In the first month of 2020, NCAN received questions from our members about the implementation of this more robust data sharing process. In short, there aren’t a lot of answers yet, but here’s what we’re watching as the FUTURE Act implementation progresses.
1. When will the changes take place?
By far the most popular question about the FUTURE Act is: When will we actually see a shorter FAFSA? While there has not been an official announcement from the Office of Federal Student Aid (FSA), the FAFSA for any given year is developed over a 14-month cycle. So NCAN anticipates that full implementation could take several FAFSA cycles.
As Megan Coval, vice president for policy and federal relations at the National Association of Student Financial Aid Administrators, told U.S. News & World Report, "[This bill is] a really big change and will require a lot of work in the back end by the IRS and the Department of Education.”
The law dictates that FSA and IRS submit a written report to Congress 90 days after the law goes into effect to demonstrate their progress. That report will give us a better idea of the implementation timeline.
2. What are the 22 data fields to be transferred?
The talking points across Capitol Hill all included the line that the FUTURE Act would eliminate up to 22 questions from the FAFSA. While it’s impossible to know exactly which data fields will transfer from the IRS to the FAFSA until a draft is released, it is NCAN’s understanding that those fields are based on the current fields for IRS Data Retrieval Tool (DRT) users. The goal of this law is to make that transfer happen for a much larger proportion of filers. It’s also possible additional fields could be added if IRS and FSA can agree.
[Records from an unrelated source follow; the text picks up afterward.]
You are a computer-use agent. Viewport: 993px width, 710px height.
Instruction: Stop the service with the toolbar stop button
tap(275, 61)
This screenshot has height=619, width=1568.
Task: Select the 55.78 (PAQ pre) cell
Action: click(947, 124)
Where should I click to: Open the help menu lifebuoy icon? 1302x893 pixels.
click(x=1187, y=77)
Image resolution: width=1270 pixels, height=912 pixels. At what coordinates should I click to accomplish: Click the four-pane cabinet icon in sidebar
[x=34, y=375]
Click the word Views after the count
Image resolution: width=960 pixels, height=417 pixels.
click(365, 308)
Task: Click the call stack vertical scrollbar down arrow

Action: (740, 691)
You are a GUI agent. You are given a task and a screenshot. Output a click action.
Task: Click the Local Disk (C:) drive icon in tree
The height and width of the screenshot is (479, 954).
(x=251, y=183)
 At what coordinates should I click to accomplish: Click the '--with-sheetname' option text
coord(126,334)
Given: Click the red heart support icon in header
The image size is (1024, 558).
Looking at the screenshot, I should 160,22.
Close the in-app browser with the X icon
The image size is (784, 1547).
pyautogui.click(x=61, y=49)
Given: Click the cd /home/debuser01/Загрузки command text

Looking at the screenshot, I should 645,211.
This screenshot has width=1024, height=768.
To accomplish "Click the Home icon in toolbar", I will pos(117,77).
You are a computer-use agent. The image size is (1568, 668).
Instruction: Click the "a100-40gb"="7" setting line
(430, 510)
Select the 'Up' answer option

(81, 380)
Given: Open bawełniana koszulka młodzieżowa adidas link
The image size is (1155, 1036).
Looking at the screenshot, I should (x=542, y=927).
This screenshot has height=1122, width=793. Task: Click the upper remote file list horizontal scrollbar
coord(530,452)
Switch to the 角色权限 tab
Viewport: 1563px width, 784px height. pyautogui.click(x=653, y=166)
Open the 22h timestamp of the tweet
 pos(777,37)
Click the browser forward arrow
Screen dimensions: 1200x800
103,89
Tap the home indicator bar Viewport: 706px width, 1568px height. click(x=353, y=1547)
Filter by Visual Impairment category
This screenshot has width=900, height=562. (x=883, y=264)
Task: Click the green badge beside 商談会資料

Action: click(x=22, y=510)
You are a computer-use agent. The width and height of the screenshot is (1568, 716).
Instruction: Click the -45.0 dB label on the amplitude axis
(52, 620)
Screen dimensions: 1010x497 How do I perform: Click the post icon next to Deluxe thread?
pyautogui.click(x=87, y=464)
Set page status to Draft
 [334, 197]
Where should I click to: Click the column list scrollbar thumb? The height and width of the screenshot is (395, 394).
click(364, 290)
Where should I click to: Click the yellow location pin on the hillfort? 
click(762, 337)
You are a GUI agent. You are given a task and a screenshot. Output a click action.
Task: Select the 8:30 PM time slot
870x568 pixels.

The fields currently transferred on the DRT are:
Tax filing status.
Type of tax return filed.
Adjusted gross income (AGI).
Income earned from work (if filing single or head of household).
Income tax paid.
Education tax credits.
Untaxed pensions/IRS distributions.
Tax-exempt interest income.
IRA deductions and payments.
Status of amended returns.
For a dependent student whose parents also have these fields transfer, the FAFSA would have 22 fields transfer. Additionally, the student’s name and Social Security number (which are used for an identity match, along with their address) would transfer.
3. Will all FAFSA filers benefit from these changes?
The intention of the FUTURE Act FAFSA changes are for all filers to be able to have their tax information, or the status of non-tax-filer, transferred from the IRS to the FAFSA form. However, we don’t know yet what that will look like in practice.
For example, if an eligible student has parents who are undocumented, file a foreign tax form, or have requested several tax filing extensions, how will their data be handled? These are the types of questions that FSA must consider while designing this new FAFSA.
4. How will the new match take place?
The current IRS Data Retrieval Tool requires a student to login with their FSA ID, name, and address as it appears on their tax form in order to access the transfer portal to move their data from the IRS to the FAFSA form. One of NCAN’s hopes is that this new direct data sharing will make the matching process easier for students. Currently, the address field in particular can make it difficult to gain access if the FAFSA filer does not type their address exactly the same way as it appears on the tax return, for example typing “St.” instead of “Street.”
Second, the FUTURE Act requires for all parties who have their data transferred to consent to the transfer. How this consent is gathered will also be part of the new FAFSA process.
5. Will the verification process be affected?
Verification change resulting in decreased verification melt is the second big goal of these FAFSA adjustments. The algorithms that determine who is selected for verification are highly confidential so that the system cannot be gamed. This makes predicting changes difficult. The most likely positive benefit is that non-tax-filers will not need to obtain confirmation of their tax status, as that information will now be available through the new IRS to FAFSA match.
It seems unlikely that all financial verification will completely disappear, but those who would not have pre-verified data should greatly, greatly decrease. However, verification will likely remain for number in family and number in college, as those are not tax field questions.